- **Il problema**: Nel brano su Marcello Marchesi riportato più avanti, quali sono tutti gli artifici linguistici tra cui lo si descrive come un finissimo giocoliere?

Quando muore uno scrittore, fanno il funerale a partire dal televideo; quando muore un copywriter, il prete si nega: fa dire alla beghina che è in vacanza studio a Gerusalemme. E aggiungiamo: il compianto Marcello Marchesi, quello di “Vecchia Romagna etichetta nera, il brandy che crea un’atmosfera” e di “Falqui, basta la parola”, ma anche finissimo giocoliere tra metafore, detrazione di lettera, inversione di frase, falso derivato, frase doppia, cambio, troncamento, epentesi, e protagonista, suo malgrado, con un semplice titolo (
Anche le formiche nel loro piccolo si incazzano), di uno dei casi editoriali dello scorso decennio: al povero Marchesi, gli scrittori e gli editori associati avranno negato il Paradiso? E i Campanile, i Malerba, i Dario Fo che lavoravano per Carosello: tutti alla gogna?

- **Materiale**:
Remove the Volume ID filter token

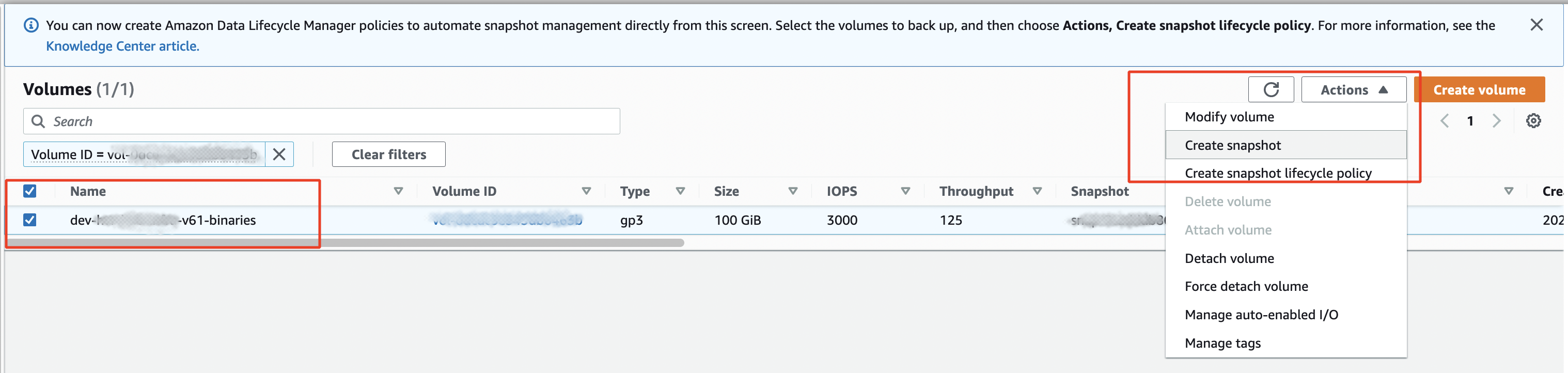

- **Risposta qui sotto**:
- metafore
- detrazione di lettera
- inversione di frase
- falso derivato
- frase doppia
- cambio
- troncamento
- epentesi